WHAT IS EXPECTED: Please repeat the records starting with the line with "At what coordinates" and going on through the line with "Action: coord(119,428)", swapping "Zoom magnifier" for "Hand" and changing nothing else. Leave the pictures out of your answer.

RECORDS SUPPLIED:
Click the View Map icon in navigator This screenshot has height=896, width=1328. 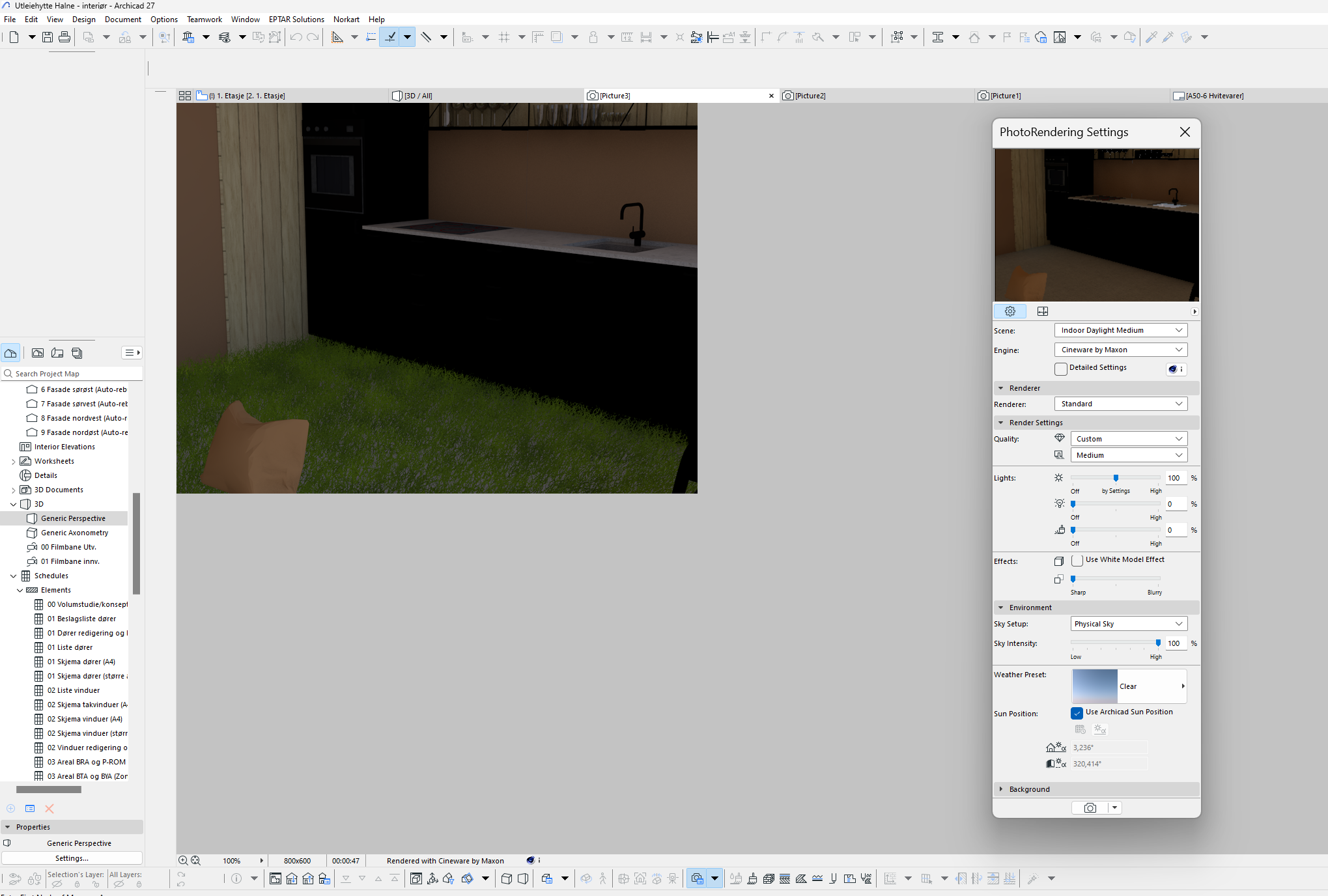(x=38, y=353)
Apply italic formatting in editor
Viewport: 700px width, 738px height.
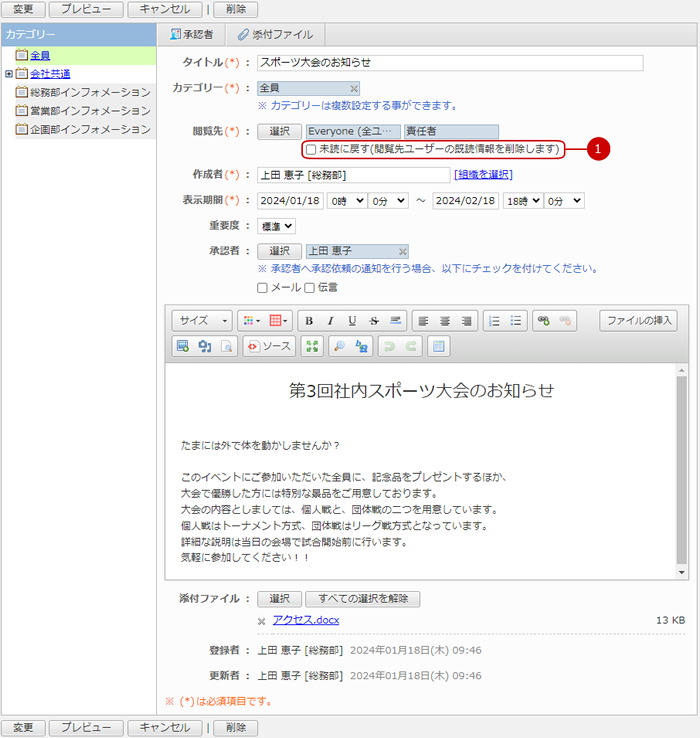pos(331,321)
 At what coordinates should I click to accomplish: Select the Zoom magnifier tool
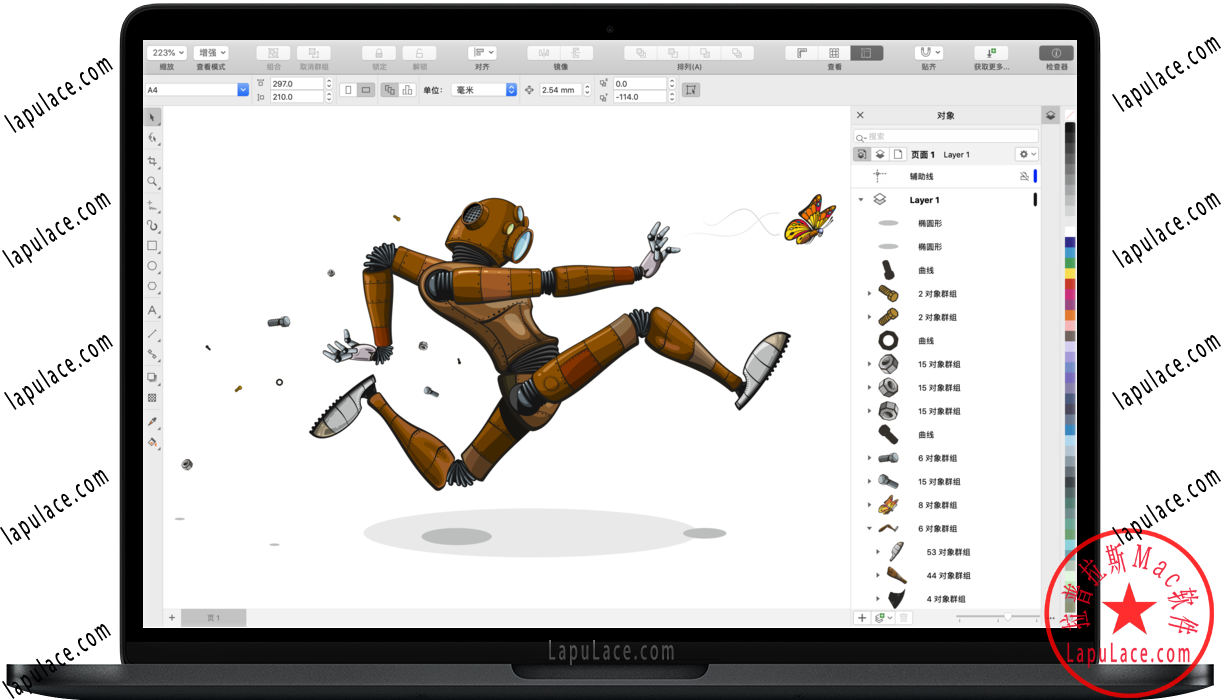tap(152, 182)
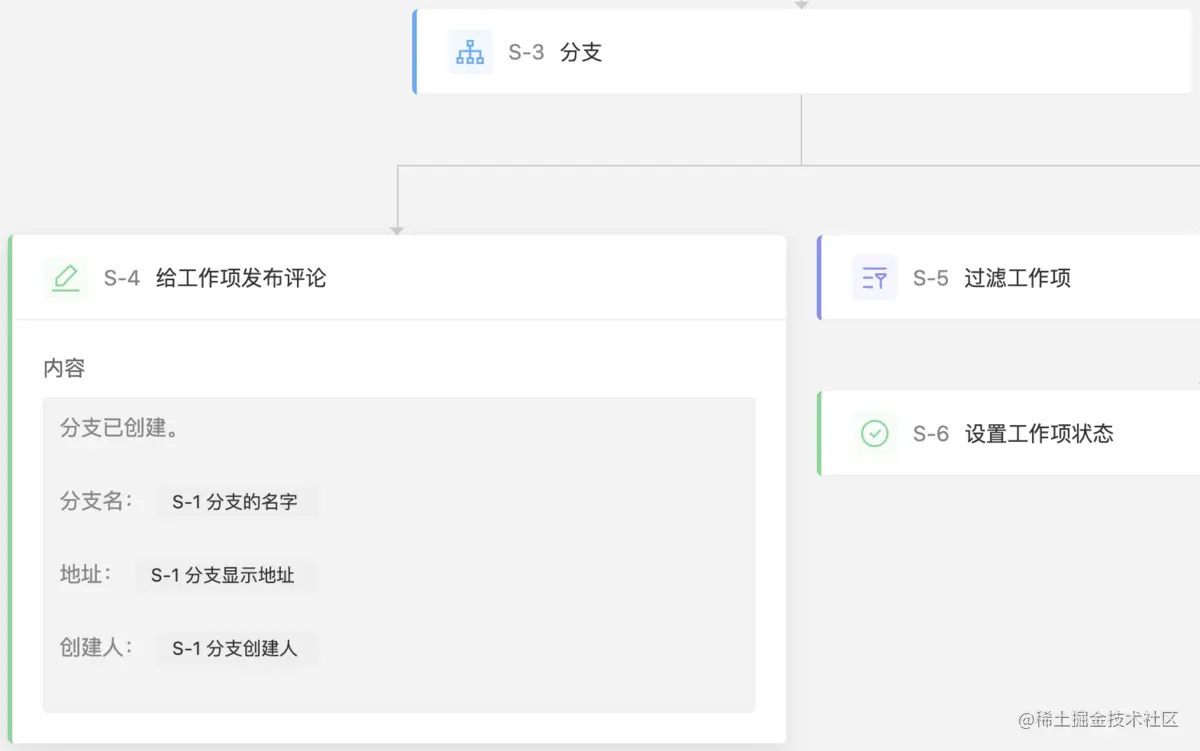This screenshot has width=1200, height=751.
Task: Click the 分支已创建。 text in content box
Action: coord(119,428)
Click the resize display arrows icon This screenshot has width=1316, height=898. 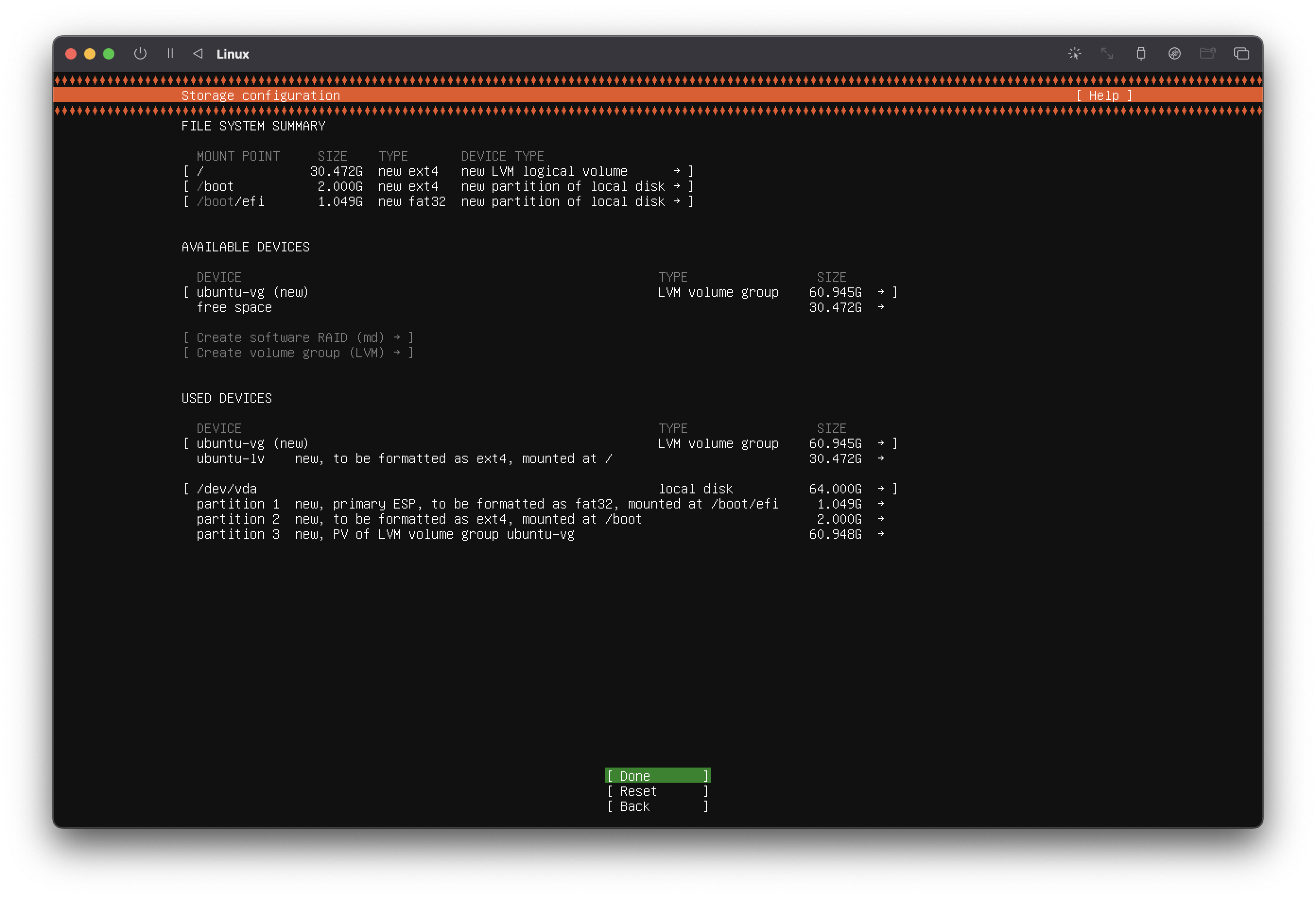click(x=1107, y=54)

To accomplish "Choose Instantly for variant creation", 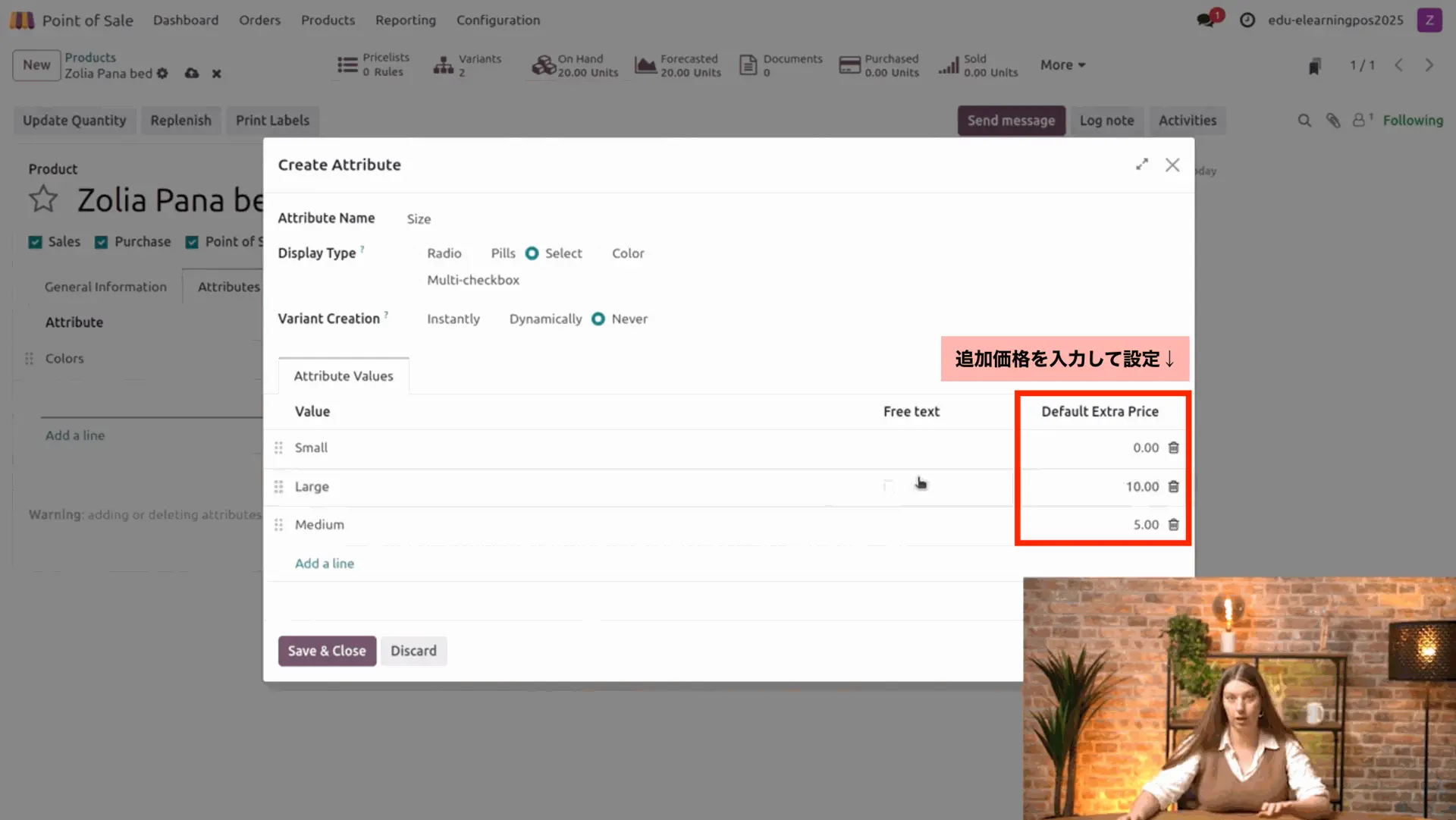I will pyautogui.click(x=453, y=319).
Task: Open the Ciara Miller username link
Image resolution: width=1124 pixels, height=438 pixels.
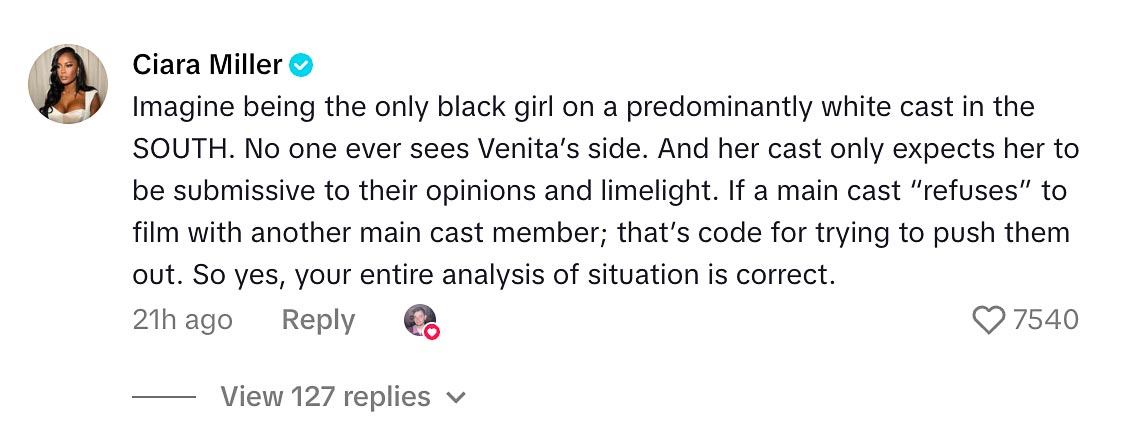Action: point(207,66)
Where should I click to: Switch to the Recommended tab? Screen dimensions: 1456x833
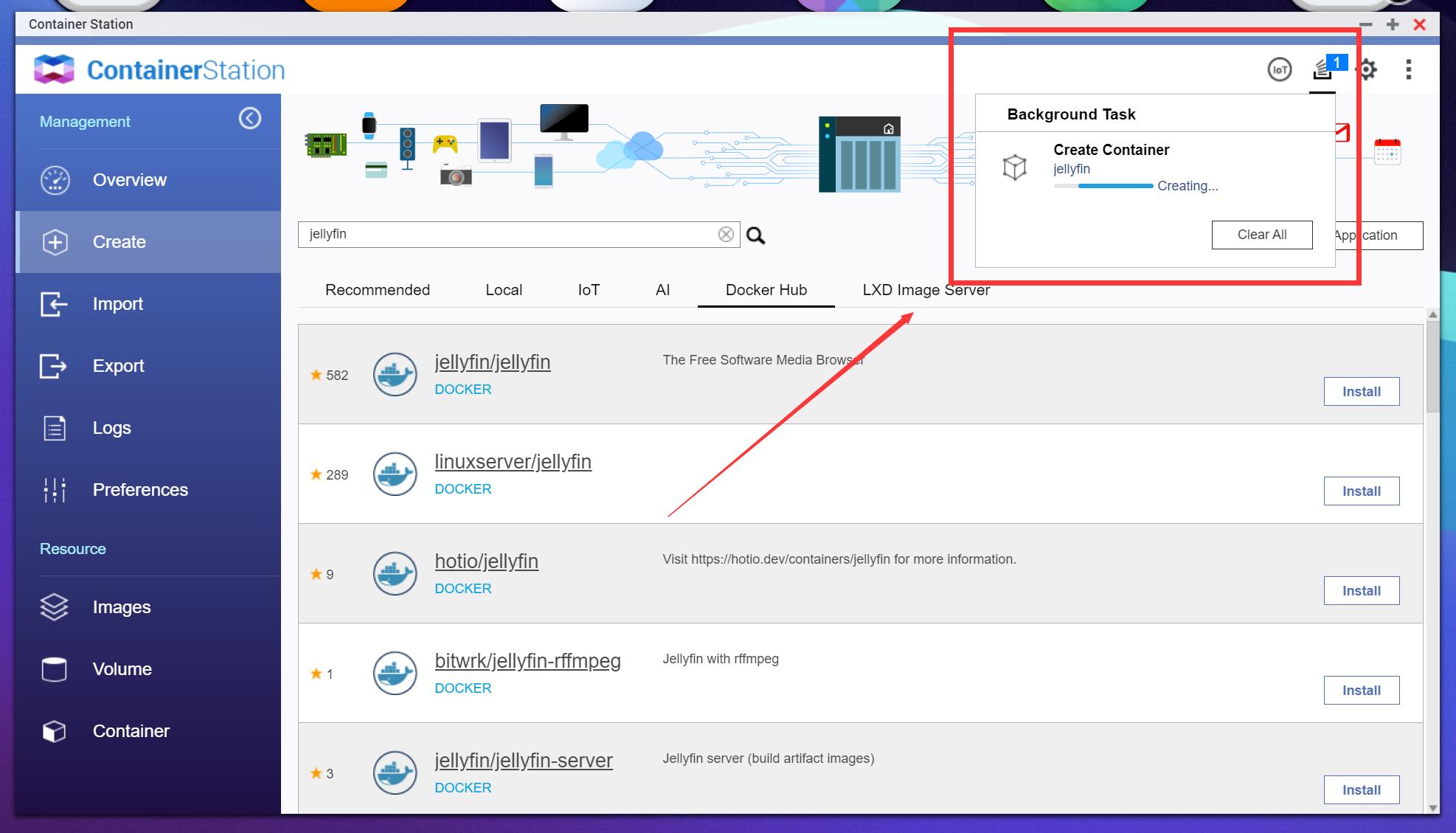[377, 290]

OUTPUT:
 At what coordinates should I click to accomplish: Select the Hand tool
tap(152, 182)
This screenshot has width=1200, height=751.
Task: Click the 分支已创建。 text in content box
Action: coord(119,428)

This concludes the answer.